Some observers, however, think Saddam Hussein's support of Christian churches is partly propaganda and partly an effort to maintain allegiance to his military regime. Operation World notes, "Religious minorities have been favored by Saddam Hussein if they demonstrated loyalty."
Presbyterian missionaries came to Iraq in 1836. Iraq has five Presbyterian churches with an estimated 3,000 members. Iraqi Presbyterians, however, tally membership by numbers of families. The oldest church, in Mosul, founded in 1840, has just five to ten member families. National Presbyterian in Baghdad, founded in 1952, has more than 300 families. The Assyrian Presbyterian Church, Baghdad, founded in 1921, has 36 families. Kirkuk's National Presbyterian Church, founded in 1958, has 36 families. The only church in the south, National Presbyterian Church in Basra, established in 1940, has 32 families, down from 110.

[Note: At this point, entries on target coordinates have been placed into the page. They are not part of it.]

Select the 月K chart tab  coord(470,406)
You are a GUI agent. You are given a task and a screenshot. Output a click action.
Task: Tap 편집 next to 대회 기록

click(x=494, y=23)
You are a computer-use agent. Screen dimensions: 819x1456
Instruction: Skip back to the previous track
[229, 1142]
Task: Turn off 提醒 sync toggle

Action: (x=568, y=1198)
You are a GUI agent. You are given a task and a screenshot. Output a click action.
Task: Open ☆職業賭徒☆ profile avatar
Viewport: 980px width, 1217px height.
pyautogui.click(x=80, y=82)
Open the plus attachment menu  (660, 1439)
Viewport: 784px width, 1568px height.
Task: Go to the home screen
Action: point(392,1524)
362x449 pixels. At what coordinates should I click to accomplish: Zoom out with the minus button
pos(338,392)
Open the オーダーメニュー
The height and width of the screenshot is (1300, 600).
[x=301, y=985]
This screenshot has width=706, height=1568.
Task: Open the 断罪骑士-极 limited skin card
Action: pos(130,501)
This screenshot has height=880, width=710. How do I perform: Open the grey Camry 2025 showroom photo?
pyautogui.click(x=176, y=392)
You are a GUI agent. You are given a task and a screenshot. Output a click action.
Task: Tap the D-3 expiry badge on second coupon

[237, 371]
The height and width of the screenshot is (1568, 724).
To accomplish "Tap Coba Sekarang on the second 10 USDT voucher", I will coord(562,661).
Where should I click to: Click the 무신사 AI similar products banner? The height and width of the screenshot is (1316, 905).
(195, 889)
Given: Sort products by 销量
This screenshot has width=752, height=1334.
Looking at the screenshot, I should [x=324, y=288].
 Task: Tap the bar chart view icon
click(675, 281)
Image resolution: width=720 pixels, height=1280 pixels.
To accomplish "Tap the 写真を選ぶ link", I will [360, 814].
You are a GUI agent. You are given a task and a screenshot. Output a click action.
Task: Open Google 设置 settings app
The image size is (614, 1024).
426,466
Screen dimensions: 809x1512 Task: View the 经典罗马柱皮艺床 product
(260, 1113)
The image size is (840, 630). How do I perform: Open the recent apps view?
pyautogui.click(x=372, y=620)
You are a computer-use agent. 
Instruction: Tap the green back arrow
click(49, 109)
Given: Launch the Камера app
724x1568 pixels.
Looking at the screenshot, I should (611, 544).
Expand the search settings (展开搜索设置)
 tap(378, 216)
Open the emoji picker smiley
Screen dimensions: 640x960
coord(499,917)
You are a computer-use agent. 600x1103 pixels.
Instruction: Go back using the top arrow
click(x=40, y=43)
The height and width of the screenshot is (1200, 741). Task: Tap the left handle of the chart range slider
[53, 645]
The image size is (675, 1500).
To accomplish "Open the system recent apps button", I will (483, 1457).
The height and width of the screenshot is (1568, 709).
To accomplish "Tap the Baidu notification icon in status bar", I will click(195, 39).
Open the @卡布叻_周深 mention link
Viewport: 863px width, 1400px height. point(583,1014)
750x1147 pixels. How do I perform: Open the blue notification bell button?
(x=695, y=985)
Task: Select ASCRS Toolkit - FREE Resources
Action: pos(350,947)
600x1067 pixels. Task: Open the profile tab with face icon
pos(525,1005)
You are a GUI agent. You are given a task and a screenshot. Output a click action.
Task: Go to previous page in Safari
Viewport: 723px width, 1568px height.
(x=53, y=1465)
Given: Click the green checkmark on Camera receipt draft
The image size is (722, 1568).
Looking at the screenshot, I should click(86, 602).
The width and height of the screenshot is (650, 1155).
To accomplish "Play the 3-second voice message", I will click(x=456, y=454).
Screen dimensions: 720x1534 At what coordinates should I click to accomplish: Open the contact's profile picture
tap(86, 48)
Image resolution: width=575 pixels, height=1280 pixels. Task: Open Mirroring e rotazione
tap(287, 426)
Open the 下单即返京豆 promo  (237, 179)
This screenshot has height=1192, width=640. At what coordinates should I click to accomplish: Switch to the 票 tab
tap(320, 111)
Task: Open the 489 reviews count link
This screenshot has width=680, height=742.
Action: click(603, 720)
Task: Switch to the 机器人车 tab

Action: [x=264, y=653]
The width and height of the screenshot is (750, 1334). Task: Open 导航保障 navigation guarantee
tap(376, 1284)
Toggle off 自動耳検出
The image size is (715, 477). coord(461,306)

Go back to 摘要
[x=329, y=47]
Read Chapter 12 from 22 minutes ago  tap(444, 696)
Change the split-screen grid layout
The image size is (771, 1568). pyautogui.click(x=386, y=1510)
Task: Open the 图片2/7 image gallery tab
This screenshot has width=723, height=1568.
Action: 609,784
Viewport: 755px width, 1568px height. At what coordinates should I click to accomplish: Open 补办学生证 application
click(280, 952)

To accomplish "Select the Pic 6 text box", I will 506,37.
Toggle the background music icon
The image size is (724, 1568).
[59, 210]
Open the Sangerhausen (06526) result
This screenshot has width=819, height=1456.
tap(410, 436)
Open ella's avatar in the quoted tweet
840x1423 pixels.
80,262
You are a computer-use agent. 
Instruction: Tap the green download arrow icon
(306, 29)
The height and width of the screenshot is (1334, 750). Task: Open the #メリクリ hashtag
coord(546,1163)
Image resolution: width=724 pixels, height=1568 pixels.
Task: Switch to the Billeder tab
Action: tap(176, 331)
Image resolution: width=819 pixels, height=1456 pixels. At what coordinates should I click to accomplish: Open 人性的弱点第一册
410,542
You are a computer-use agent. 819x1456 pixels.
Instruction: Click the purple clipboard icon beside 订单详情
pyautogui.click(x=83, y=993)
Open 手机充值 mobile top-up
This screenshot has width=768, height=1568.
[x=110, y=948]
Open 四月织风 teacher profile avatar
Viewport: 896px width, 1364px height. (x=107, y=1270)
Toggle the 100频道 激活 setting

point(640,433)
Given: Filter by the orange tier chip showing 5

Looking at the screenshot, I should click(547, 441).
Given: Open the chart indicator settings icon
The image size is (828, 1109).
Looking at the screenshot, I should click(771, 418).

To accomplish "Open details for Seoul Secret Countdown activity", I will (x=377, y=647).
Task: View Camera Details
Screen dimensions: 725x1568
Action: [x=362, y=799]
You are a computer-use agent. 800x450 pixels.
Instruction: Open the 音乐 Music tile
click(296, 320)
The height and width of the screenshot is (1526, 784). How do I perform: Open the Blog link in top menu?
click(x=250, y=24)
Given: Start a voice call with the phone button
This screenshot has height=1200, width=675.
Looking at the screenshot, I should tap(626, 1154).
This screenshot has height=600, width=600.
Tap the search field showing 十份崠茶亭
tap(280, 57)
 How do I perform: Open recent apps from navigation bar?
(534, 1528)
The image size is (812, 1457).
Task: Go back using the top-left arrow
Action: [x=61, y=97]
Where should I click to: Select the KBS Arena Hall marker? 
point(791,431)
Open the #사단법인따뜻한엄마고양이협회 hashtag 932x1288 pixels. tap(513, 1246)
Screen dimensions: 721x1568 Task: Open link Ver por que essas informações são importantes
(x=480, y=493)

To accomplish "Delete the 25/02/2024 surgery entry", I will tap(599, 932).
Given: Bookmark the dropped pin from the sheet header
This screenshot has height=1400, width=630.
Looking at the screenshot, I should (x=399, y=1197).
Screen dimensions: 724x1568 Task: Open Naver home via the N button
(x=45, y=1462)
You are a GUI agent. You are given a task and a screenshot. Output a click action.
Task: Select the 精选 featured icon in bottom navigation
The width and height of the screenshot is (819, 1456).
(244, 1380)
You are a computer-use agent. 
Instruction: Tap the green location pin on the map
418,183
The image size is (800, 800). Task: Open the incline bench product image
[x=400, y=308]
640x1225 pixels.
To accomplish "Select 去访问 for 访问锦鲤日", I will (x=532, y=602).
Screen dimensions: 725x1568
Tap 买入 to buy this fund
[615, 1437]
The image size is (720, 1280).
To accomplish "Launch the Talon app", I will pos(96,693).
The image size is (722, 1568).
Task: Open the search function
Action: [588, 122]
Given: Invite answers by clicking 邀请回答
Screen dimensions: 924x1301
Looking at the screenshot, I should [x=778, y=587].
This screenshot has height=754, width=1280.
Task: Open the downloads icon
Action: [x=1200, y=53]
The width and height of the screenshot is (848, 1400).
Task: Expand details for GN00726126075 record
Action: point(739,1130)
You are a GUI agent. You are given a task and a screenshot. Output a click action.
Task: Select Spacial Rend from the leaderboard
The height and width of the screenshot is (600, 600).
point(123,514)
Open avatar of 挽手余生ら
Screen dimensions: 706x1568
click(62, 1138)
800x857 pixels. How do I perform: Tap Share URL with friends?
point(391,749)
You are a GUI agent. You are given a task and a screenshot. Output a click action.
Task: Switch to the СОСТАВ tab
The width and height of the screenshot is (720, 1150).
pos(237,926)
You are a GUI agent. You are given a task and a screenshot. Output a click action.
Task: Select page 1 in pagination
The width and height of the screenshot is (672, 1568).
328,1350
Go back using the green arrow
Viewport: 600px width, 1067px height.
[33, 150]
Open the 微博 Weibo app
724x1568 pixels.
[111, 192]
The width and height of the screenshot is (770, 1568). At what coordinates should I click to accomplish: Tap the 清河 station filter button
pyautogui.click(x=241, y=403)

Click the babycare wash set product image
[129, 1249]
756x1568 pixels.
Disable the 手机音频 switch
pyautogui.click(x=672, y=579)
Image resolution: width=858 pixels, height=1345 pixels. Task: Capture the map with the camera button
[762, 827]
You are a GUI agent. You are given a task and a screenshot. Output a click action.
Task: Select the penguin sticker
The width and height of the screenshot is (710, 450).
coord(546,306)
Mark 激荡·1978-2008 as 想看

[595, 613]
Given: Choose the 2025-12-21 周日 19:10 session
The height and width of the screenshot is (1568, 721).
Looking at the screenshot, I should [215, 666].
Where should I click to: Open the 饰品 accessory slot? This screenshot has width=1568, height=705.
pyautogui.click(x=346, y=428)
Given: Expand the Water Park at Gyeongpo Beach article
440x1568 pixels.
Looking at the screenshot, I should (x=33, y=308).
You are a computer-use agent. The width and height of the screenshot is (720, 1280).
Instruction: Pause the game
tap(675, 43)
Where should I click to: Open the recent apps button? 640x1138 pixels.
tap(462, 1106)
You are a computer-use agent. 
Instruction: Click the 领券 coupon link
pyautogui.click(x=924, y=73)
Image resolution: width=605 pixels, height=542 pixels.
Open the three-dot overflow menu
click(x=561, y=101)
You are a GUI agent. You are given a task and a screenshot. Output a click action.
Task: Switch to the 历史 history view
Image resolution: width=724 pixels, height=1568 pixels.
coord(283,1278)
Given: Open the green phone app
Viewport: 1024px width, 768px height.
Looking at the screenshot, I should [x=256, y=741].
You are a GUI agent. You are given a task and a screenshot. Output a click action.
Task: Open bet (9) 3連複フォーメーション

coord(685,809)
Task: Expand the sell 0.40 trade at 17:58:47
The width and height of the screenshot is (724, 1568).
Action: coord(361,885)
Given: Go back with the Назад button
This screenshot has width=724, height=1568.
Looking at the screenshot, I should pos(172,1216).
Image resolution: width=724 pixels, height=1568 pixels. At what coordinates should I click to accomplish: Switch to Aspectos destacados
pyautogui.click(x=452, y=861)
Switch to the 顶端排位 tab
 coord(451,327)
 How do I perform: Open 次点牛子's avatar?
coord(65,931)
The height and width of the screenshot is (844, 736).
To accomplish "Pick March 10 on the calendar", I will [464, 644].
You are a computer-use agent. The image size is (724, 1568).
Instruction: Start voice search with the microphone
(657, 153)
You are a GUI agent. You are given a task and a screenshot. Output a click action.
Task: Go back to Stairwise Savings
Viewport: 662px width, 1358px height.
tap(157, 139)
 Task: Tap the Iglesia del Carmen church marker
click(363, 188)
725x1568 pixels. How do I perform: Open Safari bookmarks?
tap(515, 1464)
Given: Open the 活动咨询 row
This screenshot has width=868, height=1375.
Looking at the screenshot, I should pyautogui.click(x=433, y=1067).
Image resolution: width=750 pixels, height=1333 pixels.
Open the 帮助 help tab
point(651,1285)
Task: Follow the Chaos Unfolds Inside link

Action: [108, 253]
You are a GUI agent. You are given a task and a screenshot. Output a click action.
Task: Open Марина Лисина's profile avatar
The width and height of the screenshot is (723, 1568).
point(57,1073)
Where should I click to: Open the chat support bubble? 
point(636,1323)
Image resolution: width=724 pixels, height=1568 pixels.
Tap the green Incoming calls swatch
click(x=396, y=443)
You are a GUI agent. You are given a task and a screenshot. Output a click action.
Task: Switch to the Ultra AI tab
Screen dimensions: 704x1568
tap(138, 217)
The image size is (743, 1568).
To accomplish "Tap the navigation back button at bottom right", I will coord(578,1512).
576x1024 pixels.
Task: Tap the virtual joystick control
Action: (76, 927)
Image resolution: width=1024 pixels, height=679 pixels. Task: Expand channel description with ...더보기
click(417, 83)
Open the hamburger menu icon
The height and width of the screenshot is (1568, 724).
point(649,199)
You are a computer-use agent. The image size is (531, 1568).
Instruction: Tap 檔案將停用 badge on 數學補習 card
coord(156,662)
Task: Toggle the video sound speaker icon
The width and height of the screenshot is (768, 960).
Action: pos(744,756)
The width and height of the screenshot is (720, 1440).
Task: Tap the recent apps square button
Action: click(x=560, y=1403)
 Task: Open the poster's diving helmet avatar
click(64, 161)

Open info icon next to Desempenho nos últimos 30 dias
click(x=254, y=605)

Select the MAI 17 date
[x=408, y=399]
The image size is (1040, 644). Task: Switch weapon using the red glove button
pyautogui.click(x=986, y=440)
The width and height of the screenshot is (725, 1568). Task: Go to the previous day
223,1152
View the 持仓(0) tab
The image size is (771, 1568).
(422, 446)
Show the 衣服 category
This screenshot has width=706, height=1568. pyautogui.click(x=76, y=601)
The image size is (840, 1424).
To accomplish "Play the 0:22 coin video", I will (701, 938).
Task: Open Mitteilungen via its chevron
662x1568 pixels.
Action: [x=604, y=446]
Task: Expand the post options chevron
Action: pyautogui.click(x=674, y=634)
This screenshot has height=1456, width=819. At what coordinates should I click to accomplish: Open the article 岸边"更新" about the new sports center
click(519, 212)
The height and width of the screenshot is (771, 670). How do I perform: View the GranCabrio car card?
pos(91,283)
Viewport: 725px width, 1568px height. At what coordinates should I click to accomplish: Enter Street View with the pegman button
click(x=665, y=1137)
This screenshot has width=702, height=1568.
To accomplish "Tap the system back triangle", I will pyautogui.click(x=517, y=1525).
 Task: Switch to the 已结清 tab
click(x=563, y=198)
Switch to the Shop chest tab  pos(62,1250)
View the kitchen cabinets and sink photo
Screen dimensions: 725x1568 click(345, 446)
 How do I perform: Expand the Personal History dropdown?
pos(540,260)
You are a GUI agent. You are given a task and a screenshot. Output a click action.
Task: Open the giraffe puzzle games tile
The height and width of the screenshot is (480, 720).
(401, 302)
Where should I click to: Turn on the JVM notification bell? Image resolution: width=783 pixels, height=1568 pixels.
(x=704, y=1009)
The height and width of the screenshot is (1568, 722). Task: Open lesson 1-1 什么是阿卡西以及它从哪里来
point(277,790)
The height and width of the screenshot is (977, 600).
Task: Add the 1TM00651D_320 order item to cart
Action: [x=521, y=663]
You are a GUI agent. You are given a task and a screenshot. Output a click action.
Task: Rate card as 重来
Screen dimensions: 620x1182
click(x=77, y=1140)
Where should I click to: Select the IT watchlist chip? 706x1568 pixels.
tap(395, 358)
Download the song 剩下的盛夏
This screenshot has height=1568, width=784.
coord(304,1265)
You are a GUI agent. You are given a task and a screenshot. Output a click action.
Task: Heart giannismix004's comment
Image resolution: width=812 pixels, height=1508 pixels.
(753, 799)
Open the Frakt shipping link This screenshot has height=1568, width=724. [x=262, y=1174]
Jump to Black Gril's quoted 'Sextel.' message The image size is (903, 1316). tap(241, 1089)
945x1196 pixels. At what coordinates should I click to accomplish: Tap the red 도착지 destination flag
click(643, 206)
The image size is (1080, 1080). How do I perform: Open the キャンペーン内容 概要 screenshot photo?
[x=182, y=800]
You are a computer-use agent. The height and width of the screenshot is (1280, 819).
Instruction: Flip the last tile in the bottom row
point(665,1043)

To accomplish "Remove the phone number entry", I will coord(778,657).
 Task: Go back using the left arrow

According to tradition, in the first century the apostle Thomas evangelized the region we today call Iraq. An estimated 600,000 Christians live in the country of 22 million people. By far the largest group is the Chaldean Catholic Church, followed by the Assyrian Church of the East (called the Nestorians by some), the Syrian Orthodox Church, and the Armenian Apostolic Church.
Human rights questions
Despite relative freedom for Christians, the U.S. State Department designated Iraq as a "country of particular concern" in 1999, 2000, and 2001 for severe violations of religious freedom. The State Department says the regime, run by Sunni Muslims, "for decades has conducted a brutal campaign of murder, summary execution, arbitrary arrest, and protracted detention" against the majority Shi'a population. American officials estimate that government policies have killed at least 130,000 Iraqi civilians during Saddam Hussein's 23-year rule.